> YOUR ASSIGNMENT
Counting only the lines below that contain the word "Conditions", what is the total? Give it with no other words.

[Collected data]
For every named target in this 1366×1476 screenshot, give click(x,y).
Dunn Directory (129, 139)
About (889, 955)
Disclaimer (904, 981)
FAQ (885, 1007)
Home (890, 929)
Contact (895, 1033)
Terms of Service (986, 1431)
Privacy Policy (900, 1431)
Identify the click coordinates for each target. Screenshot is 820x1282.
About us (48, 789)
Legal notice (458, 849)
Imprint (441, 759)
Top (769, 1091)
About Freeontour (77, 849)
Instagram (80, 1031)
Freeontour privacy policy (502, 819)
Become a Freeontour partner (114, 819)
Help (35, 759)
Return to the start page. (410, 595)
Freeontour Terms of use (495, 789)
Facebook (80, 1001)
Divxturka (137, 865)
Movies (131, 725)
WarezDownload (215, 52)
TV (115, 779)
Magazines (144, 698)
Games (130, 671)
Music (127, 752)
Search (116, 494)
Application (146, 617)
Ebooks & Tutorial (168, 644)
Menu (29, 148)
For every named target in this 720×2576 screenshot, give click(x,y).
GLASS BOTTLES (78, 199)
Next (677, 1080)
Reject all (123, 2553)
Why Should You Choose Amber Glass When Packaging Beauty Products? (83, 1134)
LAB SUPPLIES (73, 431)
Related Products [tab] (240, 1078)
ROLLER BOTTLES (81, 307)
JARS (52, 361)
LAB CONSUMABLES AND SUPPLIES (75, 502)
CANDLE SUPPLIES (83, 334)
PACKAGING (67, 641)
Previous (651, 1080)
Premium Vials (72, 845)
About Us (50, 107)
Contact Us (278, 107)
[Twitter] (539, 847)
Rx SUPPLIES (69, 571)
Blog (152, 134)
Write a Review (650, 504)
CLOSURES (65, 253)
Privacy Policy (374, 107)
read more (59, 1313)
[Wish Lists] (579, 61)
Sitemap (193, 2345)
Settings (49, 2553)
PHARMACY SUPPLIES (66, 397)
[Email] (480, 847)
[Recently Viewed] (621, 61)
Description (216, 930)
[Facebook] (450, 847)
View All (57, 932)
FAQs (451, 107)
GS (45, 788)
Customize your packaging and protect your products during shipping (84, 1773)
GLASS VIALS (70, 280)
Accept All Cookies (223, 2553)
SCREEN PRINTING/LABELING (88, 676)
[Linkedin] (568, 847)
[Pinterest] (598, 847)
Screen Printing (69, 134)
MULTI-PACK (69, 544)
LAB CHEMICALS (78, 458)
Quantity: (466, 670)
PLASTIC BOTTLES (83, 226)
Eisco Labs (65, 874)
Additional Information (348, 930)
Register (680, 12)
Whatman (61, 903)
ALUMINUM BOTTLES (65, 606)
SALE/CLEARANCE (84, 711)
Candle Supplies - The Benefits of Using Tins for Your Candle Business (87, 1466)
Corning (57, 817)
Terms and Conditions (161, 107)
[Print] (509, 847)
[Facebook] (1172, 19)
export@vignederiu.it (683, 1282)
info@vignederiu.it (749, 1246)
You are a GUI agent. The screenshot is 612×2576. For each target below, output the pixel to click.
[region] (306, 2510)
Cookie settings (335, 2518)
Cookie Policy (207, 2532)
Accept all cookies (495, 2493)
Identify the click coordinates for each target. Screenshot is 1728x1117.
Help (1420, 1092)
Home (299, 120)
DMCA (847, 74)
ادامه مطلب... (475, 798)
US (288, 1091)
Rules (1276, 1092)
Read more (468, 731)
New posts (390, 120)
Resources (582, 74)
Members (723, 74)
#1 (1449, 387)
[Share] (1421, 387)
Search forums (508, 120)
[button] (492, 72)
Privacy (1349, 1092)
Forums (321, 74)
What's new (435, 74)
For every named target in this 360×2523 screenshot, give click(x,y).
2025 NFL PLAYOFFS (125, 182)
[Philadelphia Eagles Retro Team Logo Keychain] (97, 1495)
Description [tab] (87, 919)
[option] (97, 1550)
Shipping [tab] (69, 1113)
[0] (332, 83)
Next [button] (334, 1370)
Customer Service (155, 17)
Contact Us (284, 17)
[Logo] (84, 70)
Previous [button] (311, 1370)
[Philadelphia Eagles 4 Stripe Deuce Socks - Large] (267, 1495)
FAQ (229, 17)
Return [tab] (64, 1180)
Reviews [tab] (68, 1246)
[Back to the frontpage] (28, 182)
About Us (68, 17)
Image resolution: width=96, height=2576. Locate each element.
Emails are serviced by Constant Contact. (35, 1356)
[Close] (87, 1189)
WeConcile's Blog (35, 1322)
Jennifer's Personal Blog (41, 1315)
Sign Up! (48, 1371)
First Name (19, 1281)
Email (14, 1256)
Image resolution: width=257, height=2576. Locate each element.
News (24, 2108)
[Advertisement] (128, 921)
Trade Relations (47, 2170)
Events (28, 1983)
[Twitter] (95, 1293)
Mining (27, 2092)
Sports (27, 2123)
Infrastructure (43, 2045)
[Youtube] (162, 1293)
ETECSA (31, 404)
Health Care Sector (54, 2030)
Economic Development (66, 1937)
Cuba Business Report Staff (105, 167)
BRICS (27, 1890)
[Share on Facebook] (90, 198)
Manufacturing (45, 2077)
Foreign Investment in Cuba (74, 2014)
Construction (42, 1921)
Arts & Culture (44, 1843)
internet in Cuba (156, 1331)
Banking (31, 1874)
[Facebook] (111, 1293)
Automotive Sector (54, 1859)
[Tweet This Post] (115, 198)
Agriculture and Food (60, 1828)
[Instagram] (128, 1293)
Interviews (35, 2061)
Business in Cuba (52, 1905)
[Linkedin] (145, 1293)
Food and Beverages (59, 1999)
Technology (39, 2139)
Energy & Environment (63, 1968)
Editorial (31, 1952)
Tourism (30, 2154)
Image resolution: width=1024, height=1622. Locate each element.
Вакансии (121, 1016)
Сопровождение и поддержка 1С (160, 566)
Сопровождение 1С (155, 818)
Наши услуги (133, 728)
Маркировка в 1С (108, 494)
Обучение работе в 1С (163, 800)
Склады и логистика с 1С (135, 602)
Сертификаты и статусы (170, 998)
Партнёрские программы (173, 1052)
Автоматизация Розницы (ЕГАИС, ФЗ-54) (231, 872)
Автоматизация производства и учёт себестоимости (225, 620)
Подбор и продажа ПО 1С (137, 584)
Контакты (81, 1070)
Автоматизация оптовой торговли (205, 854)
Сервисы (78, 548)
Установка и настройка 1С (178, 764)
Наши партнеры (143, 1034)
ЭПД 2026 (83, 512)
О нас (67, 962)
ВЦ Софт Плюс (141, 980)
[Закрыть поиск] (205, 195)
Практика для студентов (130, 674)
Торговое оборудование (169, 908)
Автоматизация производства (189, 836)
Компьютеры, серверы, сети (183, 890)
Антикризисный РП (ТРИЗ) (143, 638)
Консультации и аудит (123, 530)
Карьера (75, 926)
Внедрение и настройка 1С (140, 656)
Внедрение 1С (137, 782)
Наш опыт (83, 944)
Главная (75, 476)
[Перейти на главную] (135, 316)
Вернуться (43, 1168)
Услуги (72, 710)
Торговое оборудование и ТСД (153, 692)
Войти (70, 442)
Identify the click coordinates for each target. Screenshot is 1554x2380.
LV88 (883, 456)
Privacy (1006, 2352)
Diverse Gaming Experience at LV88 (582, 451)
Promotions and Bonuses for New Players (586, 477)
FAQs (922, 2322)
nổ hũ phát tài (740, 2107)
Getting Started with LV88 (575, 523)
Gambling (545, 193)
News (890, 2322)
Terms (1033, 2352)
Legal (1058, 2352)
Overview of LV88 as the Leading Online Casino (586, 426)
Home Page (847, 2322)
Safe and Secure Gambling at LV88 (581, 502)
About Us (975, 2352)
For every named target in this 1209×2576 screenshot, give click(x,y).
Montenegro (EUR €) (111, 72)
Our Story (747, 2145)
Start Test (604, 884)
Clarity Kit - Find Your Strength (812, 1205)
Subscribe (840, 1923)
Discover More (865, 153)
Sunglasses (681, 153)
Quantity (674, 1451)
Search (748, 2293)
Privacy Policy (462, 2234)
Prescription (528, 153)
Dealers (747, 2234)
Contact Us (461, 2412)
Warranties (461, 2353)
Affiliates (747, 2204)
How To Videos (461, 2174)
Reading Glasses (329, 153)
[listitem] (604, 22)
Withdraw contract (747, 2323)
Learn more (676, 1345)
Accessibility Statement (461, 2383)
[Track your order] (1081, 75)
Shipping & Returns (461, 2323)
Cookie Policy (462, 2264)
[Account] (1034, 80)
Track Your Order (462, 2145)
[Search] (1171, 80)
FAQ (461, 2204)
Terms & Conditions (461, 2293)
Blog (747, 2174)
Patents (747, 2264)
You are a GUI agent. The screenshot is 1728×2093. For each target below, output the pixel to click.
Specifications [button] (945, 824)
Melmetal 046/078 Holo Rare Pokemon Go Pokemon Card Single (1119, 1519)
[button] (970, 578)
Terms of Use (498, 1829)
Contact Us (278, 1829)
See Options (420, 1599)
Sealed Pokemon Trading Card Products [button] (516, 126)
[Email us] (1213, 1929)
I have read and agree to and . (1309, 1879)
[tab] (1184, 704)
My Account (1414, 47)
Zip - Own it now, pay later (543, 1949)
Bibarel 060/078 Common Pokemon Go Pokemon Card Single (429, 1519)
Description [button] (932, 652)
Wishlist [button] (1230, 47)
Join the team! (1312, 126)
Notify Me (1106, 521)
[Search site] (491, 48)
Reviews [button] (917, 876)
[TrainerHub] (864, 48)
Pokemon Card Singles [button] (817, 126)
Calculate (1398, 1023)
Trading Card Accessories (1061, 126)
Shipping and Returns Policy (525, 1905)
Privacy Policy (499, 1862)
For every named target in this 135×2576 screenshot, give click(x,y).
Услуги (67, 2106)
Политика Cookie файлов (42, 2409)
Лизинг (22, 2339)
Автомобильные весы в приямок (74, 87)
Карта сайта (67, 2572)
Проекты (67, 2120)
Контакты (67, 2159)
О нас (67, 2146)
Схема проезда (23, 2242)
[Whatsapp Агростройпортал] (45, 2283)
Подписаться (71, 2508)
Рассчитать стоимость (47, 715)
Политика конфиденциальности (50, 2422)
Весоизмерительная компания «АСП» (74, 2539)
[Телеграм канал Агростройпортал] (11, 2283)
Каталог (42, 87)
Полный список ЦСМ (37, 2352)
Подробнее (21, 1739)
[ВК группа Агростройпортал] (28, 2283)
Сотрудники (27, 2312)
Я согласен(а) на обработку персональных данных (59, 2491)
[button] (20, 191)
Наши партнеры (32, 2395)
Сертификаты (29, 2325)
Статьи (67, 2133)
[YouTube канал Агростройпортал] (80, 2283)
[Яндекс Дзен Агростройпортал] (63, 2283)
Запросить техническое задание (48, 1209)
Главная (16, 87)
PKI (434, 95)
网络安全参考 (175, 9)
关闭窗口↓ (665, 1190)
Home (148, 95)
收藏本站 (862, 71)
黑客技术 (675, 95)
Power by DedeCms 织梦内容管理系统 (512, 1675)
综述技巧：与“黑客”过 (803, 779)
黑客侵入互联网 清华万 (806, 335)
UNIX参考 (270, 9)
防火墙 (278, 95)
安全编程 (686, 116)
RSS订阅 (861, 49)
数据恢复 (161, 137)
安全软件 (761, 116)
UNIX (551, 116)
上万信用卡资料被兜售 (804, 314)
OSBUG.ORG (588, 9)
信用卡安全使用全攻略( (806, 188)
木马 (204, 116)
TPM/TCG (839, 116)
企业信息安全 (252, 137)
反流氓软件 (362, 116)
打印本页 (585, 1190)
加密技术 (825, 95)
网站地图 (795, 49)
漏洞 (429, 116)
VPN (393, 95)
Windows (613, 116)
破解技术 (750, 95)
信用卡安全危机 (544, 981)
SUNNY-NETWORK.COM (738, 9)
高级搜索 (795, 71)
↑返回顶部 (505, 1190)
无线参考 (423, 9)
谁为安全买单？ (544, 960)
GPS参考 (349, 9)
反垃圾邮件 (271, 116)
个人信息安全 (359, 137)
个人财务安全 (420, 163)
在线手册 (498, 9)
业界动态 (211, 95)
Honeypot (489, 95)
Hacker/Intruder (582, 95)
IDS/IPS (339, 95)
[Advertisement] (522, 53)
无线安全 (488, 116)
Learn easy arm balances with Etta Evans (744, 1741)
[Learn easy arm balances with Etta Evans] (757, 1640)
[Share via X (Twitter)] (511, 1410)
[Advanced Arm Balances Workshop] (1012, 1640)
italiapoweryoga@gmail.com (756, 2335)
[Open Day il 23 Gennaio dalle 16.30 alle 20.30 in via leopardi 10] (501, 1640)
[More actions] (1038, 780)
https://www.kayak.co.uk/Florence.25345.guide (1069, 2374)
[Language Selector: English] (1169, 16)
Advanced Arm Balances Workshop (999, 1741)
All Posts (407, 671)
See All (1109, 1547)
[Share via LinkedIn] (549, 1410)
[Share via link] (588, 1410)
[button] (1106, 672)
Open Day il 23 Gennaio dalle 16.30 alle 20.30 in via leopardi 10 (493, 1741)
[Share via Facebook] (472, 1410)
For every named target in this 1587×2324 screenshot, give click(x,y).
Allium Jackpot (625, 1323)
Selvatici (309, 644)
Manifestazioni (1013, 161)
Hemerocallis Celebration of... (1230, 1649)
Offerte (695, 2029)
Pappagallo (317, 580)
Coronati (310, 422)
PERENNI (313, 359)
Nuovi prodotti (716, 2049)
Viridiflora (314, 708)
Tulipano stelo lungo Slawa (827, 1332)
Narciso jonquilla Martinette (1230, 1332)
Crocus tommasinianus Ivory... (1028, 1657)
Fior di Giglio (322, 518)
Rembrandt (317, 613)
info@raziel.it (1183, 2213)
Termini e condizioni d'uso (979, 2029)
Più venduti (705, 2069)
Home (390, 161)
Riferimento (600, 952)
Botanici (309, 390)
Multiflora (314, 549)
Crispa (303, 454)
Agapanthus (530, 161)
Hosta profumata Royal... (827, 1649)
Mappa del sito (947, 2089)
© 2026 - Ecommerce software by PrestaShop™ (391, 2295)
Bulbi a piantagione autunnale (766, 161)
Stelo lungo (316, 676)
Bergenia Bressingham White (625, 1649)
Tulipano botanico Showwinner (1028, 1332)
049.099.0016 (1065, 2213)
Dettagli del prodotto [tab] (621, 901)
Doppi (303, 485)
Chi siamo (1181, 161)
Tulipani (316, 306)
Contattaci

> RESPONSE BOX
2